I want to find the equation but use vector length notation and I'm not sure about how to write it. $$ a) r = 2, A(-1; 1)$$

the line I'm not sure - $$|[x-x_0 , y-y_0]|^2 = r^2$$ then I do $$(x+1)^2 + (y-1)^2 = 4$$

Then for B) , the same thing but for a sphere $$ b) r = 9, A(3;-2;-1) $$

the line I'm not sure - $$|[x-x_0 , y-y_0, z-z0]|^2 = r^2$$ then I do $$(x-3)^2 + (y+2)^2 + (z+1)^2 = 81$$

Is this the right way to do it ? $$|[x-x_0 , y-y_0]|^2 = r^2$$

1 Answers 1

1

Let $p = (x,y)$ be arbitray point of the $xy$ plane.
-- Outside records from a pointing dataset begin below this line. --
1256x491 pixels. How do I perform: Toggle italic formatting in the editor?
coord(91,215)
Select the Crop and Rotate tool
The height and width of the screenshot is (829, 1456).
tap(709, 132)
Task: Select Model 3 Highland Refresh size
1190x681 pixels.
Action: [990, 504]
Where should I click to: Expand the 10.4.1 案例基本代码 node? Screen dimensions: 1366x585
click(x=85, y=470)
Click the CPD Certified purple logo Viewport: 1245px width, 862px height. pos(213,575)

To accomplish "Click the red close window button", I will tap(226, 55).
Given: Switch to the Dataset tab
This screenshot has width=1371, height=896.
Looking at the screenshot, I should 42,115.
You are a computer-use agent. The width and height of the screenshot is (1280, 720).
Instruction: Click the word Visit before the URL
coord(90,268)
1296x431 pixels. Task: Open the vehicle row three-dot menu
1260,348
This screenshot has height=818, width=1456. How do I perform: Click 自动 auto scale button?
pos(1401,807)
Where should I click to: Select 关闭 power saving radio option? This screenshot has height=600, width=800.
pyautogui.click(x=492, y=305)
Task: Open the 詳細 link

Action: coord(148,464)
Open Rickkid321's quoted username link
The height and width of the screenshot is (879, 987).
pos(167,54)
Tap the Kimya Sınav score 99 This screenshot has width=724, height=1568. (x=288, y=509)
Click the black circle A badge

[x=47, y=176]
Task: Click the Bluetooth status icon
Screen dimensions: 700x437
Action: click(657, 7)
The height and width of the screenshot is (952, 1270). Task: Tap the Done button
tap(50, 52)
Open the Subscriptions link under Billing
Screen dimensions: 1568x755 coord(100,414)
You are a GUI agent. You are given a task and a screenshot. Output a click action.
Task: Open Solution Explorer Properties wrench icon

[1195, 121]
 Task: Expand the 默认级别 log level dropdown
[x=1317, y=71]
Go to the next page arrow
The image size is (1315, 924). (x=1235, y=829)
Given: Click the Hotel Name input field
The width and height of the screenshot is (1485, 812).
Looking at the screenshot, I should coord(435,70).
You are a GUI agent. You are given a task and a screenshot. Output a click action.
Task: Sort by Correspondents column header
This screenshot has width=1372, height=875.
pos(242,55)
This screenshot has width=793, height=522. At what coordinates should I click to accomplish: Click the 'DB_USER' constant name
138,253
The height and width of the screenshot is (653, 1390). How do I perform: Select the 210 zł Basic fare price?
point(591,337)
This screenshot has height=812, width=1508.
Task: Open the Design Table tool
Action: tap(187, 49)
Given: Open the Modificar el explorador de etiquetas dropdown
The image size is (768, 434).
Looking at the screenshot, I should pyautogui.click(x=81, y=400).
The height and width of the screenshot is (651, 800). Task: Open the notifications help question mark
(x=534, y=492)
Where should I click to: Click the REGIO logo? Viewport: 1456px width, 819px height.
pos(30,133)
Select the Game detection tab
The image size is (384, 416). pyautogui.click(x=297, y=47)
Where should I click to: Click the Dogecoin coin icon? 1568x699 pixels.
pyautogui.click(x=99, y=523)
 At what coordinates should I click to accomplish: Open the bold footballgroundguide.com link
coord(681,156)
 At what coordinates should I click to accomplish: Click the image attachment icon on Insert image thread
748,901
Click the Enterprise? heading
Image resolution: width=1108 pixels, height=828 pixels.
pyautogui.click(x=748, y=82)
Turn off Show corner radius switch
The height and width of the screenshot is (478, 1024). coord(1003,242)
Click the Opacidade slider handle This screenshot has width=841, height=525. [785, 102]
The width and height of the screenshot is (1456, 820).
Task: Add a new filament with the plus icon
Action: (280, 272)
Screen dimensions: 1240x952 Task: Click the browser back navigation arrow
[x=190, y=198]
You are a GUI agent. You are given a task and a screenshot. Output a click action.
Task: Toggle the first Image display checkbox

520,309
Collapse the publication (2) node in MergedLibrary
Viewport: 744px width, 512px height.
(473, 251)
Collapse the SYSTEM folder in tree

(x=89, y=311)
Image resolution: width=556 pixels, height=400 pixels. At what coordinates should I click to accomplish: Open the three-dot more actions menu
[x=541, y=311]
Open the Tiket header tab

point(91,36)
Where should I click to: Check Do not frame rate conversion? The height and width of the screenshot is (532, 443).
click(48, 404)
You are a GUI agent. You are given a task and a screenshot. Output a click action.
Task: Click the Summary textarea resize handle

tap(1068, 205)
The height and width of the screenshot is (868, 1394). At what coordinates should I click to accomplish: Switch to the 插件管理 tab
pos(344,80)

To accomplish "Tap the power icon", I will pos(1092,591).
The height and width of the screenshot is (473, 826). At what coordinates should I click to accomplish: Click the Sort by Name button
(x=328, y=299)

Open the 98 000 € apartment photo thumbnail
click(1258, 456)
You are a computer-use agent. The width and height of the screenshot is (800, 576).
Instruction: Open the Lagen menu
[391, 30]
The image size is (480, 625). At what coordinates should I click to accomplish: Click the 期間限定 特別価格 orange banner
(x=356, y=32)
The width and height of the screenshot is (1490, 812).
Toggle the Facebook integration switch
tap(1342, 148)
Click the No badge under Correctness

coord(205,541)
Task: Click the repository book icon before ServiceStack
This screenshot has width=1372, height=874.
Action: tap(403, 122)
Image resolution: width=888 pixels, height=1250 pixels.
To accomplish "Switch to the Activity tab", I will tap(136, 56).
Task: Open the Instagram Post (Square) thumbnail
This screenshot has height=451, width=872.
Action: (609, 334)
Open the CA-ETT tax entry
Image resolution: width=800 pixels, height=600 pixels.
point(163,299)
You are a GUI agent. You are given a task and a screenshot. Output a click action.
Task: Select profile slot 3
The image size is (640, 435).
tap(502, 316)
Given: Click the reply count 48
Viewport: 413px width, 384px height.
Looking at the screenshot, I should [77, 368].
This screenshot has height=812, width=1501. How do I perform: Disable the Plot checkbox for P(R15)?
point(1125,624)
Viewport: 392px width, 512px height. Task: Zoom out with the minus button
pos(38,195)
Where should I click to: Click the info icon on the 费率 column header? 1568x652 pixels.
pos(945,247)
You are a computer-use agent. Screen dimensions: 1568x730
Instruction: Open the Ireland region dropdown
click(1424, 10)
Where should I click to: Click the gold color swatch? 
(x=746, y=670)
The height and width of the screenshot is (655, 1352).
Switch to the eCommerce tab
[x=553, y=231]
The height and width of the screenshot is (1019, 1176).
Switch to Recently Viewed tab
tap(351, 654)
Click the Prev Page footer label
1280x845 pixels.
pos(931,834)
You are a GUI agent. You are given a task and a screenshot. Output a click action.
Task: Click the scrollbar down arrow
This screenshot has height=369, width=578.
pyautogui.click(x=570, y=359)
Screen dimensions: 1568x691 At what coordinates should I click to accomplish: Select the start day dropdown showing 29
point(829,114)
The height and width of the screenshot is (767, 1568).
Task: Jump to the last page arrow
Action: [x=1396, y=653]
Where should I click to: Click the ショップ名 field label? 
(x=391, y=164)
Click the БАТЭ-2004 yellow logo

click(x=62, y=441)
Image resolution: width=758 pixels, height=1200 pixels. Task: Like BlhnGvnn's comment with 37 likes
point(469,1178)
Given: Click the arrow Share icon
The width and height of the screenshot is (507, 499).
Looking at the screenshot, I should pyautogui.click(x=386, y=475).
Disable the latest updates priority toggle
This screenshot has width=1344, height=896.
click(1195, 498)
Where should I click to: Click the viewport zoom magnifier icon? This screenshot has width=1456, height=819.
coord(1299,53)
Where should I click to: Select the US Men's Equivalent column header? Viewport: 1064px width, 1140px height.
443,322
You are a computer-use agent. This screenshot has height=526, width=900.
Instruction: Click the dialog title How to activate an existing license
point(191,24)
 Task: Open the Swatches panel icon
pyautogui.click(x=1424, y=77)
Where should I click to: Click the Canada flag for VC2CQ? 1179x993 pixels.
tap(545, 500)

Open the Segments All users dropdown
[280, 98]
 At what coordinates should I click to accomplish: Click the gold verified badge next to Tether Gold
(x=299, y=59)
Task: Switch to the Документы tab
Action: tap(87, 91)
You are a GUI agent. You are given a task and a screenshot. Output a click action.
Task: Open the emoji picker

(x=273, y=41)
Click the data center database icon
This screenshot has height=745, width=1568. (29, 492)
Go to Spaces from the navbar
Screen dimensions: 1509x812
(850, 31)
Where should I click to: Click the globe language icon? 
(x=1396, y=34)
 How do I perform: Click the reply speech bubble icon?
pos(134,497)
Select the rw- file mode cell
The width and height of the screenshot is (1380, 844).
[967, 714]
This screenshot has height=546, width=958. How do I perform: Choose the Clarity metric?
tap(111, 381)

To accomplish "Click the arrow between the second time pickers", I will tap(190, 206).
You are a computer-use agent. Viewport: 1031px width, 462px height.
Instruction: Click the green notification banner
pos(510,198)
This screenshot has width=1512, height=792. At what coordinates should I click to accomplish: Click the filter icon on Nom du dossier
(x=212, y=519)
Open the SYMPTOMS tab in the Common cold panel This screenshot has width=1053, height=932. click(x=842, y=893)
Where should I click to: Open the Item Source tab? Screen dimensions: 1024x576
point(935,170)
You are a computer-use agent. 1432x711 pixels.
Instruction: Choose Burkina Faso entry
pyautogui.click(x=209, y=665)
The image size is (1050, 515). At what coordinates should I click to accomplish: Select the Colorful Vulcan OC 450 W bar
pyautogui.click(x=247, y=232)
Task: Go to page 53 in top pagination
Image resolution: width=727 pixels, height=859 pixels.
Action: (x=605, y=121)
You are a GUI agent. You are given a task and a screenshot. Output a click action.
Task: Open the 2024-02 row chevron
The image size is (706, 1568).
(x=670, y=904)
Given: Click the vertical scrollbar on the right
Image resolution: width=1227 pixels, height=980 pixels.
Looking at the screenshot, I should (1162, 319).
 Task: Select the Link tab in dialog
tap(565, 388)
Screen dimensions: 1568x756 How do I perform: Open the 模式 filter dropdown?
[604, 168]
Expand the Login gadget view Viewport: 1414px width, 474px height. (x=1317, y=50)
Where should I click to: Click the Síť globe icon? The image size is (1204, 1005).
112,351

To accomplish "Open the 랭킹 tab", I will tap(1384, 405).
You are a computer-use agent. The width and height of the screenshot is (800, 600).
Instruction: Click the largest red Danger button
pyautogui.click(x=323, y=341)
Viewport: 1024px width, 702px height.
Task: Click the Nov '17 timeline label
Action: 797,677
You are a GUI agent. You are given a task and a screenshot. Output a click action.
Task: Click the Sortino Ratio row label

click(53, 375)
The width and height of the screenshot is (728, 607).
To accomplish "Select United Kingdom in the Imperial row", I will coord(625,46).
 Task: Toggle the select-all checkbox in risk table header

Circle is a locus of points that are equidistant from one point, called center of the circle. In this case it is $A(-1,1)$. To write this in vector notation: $$|p-A|=r$$ Now let's put the coordinates and the value for $r$: $$|(x+1,y-1)|= 2$$ I think this is what you are asked for. But you could put it also the other way: $$\sqrt{(x+1)^2+(y-1)^2}=2$$ or $$(x+1)^2 + (y-1)^2=4$$

Use which ever expretion is more sweatable for you.